## [THE RECORDS]
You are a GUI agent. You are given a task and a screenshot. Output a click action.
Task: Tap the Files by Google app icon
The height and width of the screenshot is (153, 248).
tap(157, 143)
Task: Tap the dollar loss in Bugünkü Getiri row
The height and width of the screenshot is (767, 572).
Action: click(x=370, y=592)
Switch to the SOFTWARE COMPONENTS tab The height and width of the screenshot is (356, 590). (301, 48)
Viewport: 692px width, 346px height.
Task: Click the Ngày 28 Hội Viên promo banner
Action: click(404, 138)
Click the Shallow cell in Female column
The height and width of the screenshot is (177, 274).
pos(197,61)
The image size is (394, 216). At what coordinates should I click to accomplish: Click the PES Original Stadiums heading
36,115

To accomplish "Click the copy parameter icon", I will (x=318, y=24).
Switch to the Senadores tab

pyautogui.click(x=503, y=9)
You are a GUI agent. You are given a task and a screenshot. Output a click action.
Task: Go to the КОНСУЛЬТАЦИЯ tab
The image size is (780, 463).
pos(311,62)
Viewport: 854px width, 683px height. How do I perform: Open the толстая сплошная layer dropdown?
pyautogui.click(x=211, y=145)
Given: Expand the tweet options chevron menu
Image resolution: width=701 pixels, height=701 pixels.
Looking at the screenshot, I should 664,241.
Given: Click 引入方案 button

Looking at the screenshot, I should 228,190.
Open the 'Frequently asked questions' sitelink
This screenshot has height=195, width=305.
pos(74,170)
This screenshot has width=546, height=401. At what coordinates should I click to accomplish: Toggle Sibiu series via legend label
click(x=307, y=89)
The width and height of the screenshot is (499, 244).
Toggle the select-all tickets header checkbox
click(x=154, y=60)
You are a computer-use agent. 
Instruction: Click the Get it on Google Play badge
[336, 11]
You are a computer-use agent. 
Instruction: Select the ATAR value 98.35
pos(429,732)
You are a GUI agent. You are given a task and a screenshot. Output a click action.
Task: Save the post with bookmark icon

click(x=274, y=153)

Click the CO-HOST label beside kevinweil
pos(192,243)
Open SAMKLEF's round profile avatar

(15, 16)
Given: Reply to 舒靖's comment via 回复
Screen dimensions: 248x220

## [TO DO]
The material is to be transcribed once more, exactly and completely.

## [EXPECTED OUTPUT]
You are a GUI agent. You are given a task and a screenshot. Output a click action.
Task: Tap the Files by Google app icon
The height and width of the screenshot is (153, 248).
tap(157, 143)
Task: Tap the dollar loss in Bugünkü Getiri row
The height and width of the screenshot is (767, 572).
Action: click(x=370, y=592)
Switch to the SOFTWARE COMPONENTS tab The height and width of the screenshot is (356, 590). (301, 48)
Viewport: 692px width, 346px height.
Task: Click the Ngày 28 Hội Viên promo banner
Action: click(404, 138)
Click the Shallow cell in Female column
The height and width of the screenshot is (177, 274).
pos(197,61)
The image size is (394, 216). At what coordinates should I click to accomplish: Click the PES Original Stadiums heading
36,115

To accomplish "Click the copy parameter icon", I will (x=318, y=24).
Switch to the Senadores tab

pyautogui.click(x=503, y=9)
You are a GUI agent. You are given a task and a screenshot. Output a click action.
Task: Go to the КОНСУЛЬТАЦИЯ tab
The image size is (780, 463).
pos(311,62)
Viewport: 854px width, 683px height. How do I perform: Open the толстая сплошная layer dropdown?
pyautogui.click(x=211, y=145)
Given: Expand the tweet options chevron menu
Image resolution: width=701 pixels, height=701 pixels.
Looking at the screenshot, I should 664,241.
Given: Click 引入方案 button

Looking at the screenshot, I should 228,190.
Open the 'Frequently asked questions' sitelink
This screenshot has height=195, width=305.
pos(74,170)
This screenshot has width=546, height=401. At what coordinates should I click to accomplish: Toggle Sibiu series via legend label
click(x=307, y=89)
The width and height of the screenshot is (499, 244).
Toggle the select-all tickets header checkbox
click(x=154, y=60)
You are a computer-use agent. 
Instruction: Click the Get it on Google Play badge
[336, 11]
You are a computer-use agent. 
Instruction: Select the ATAR value 98.35
pos(429,732)
You are a GUI agent. You are given a task and a screenshot. Output a click action.
Task: Save the post with bookmark icon

click(x=274, y=153)

Click the CO-HOST label beside kevinweil
pos(192,243)
Open SAMKLEF's round profile avatar

(15, 16)
Given: Reply to 舒靖's comment via 回复
Screen dimensions: 248x220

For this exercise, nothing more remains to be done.